Massaggio: quali sono le controindicazioni?

Scritto da Marco Putignano Il Archiviato in Blog

Il massaggio può essere fonte di grande beneficio fisico e psicologico, ma ha controindicazioni. Quali?

  • Processi traumatici recentiMassaggio - Centri Misaky

In caso di rotture tissutali non è possibile massaggiare fino a quando non sia avvenuta la riparazione della lesione. In caso contrario esiste il rischio di aumentare il processo infiammatorio e aumentare la gravità della lesione.

  • Processi infiammatori acuti

L’infiammazione, o flogosi, è un meccanismo di difesa non specifico innato.
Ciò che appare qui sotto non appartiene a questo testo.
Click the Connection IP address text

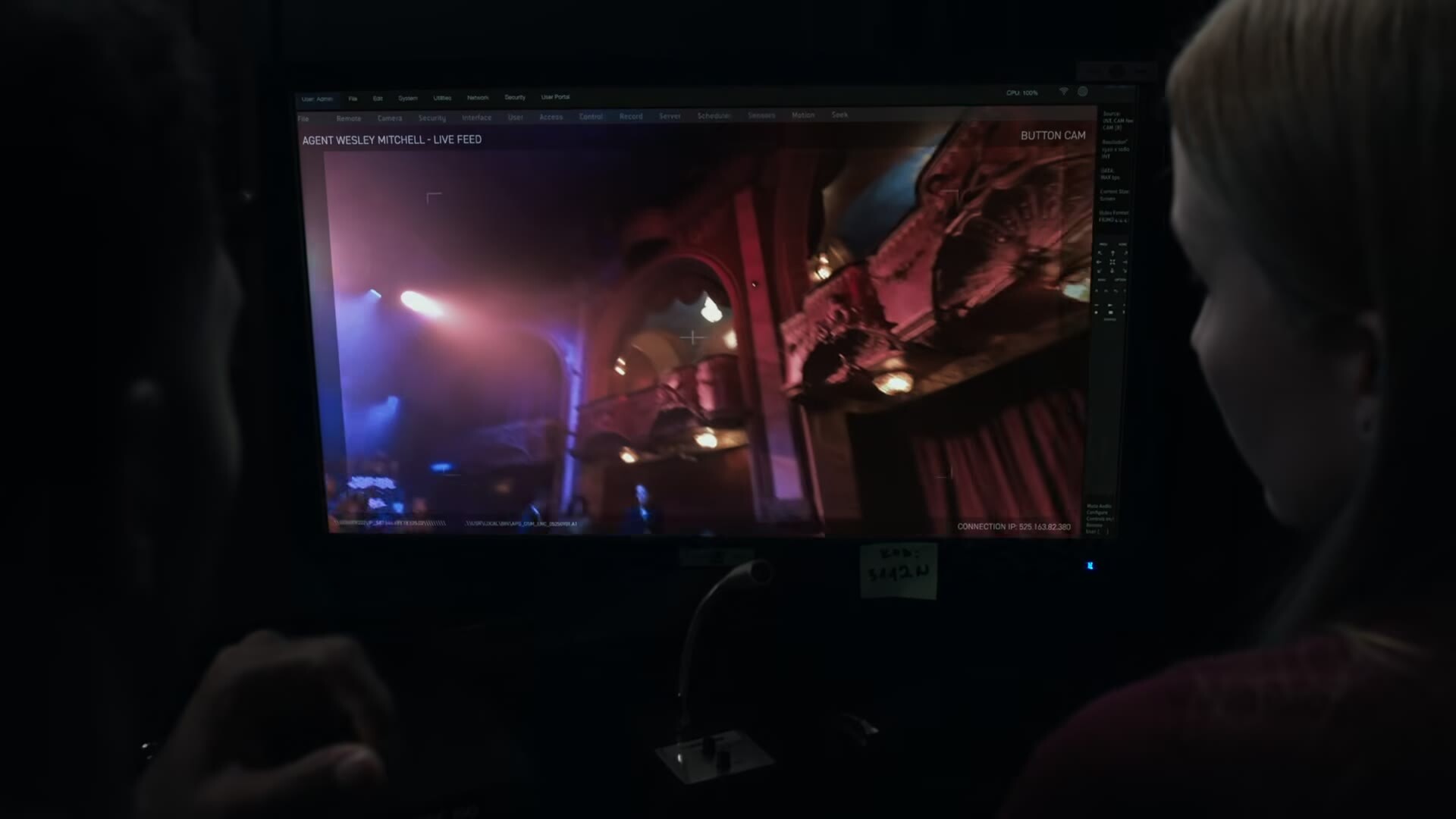tap(1013, 526)
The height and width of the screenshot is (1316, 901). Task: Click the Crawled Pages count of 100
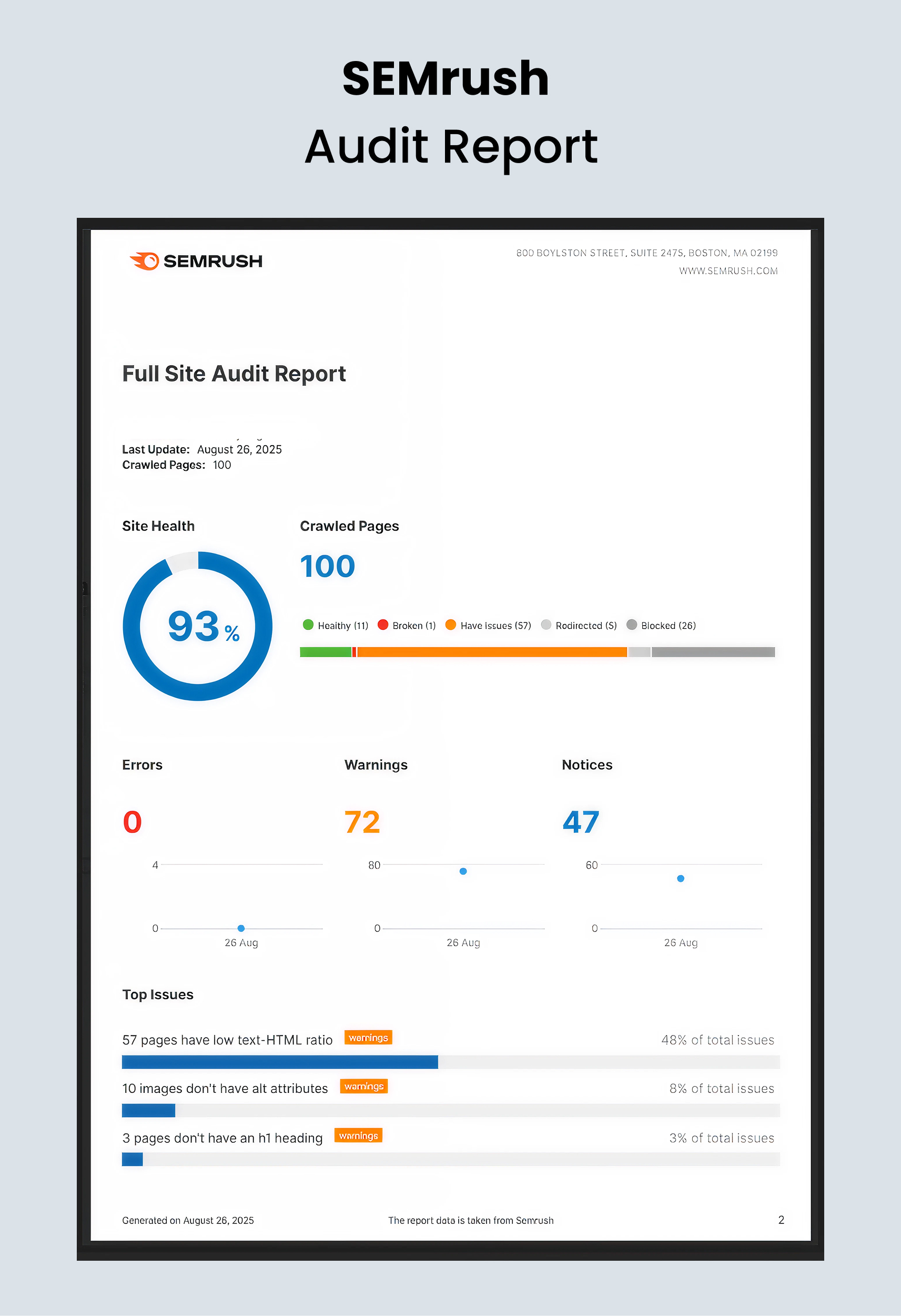pyautogui.click(x=327, y=566)
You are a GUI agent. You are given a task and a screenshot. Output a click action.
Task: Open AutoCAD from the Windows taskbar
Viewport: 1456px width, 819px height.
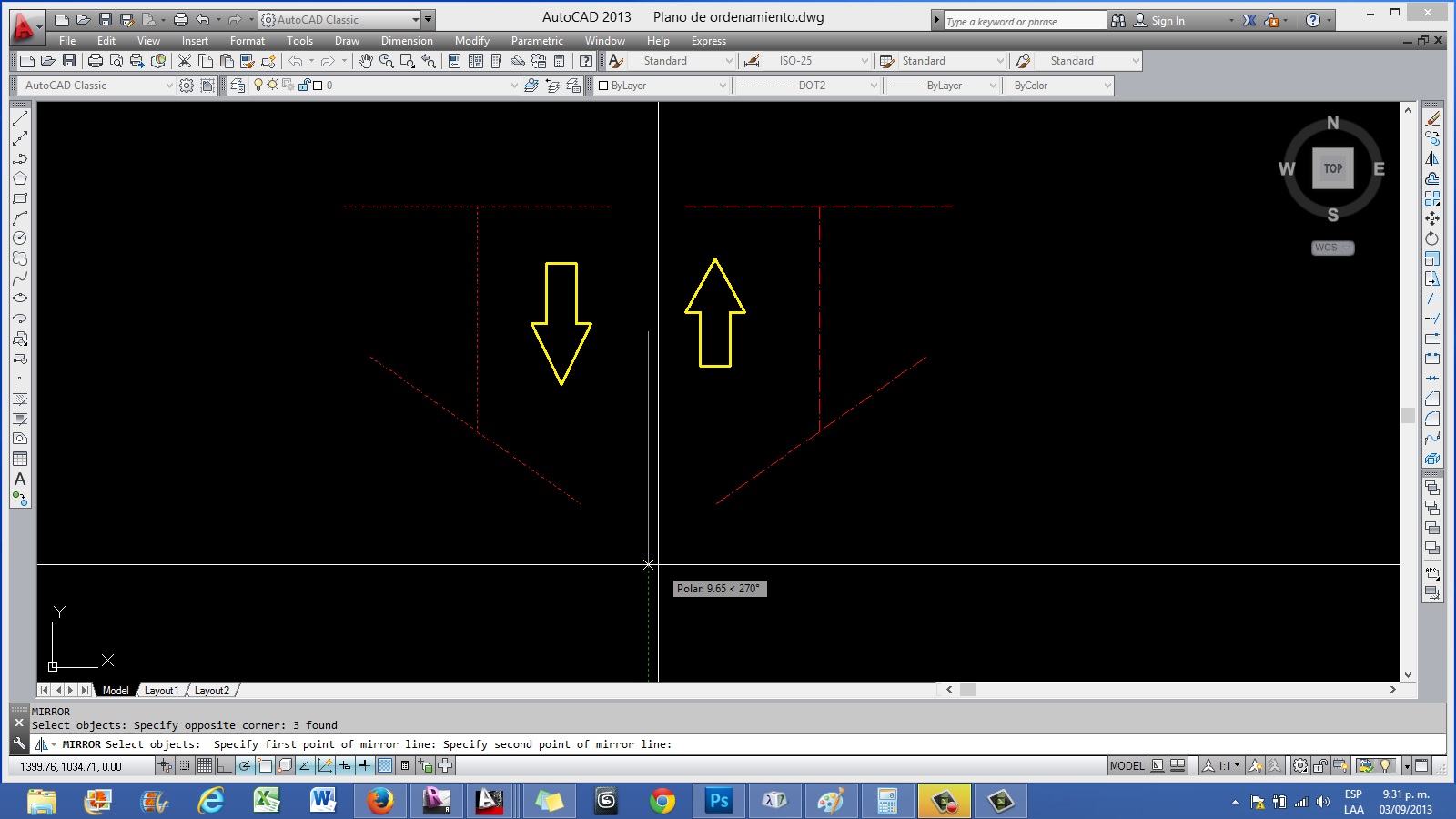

Costituisce una risposta protettiva, seguente all’azione dannosa di agenti fisici, chimici e biologici, il cui obiettivo finale è l’eliminazione della causa iniziale di danno cellulare o tissutale, nonché l’avviamento del processo riparativo.

I cinque segni dell’infiammazione sono:

  • CALOR = aumento della temperatura
  • TUMOR = tumefazione locale
  • RUBOR = arrossamento
  • DOLOR = dolore
  • FUNCTIO LAESA = limitazione funzionale più o meno grave

Questa situazione è caratterizzata da una forte iperemia locale con aumento dei processi essudativi.
Il processo infiammatorio può essere di origine traumatica, infettiva o allergica. In questo caso il massaggio determinerebbe l’aumento della circolazione sanguigna locale e l’accentuarsi della sintomatologia infiammatoria.

  • Flebiti, tromboflebiti e presenza di varici importanti

In questo caso sussiste il pericolo di provocare il distacco di un trombo.

Non bisogna però pensare che il massaggio sia controindicato in ogni forma di flebopatia , in quanto può essere utilizzato quale importante mezzo terapeutico in caso di insufficienza venosa-linfatica.

Solo la presenza di situazioni varicose importanti e di processi infiammatori venosi costituisce controindicazioni al massaggio.

  • Insufficienza cardiaca con edemi agli arti inferiori

In questo caso l’edema è dovuto all’incapacità del cuore di svolgere una normale funzione di pompa, con conseguente ristagno di liquidi nelle circolazione venosa e quindi fuoriuscita degli stessi dal torrente vascolare. In questo caso massaggiando si andrebbe a favorire il riassorbimento dei liquidi da parte del sistema venoso e linfatico, ma provocando un aumento del carico venoso che potrebbe mettere in difficoltà il cuore di un paziente cardiopatico.

  • Patologie del sistema nervoso centrale ad evoluzione spastica

In questo caso il massaggio favorisce il processo di spasticità.

  • Insufficienza renale

In questo caso il massaggio, favorendo il ritorno venoso e linfatico e quindi la diuresi, può favorire la perdita di sostanze proteiche e la condizione di sovraccarico del tessuto renale.

  • Febbre

Producendo un aumento della temperatura locale, il massaggio è controindicato nei processi febbrili.

  • Neoplasie

Il massaggio favorisce la circolazione linfatica e quindi potrebbe favorire la diffusione di metastasi

  • Dermatiti e dermatosi

Le manualità del massaggio possono produrre irritazione nelle dermatiti e costituire una fonte di contagio nelle patologie infettive cutanee.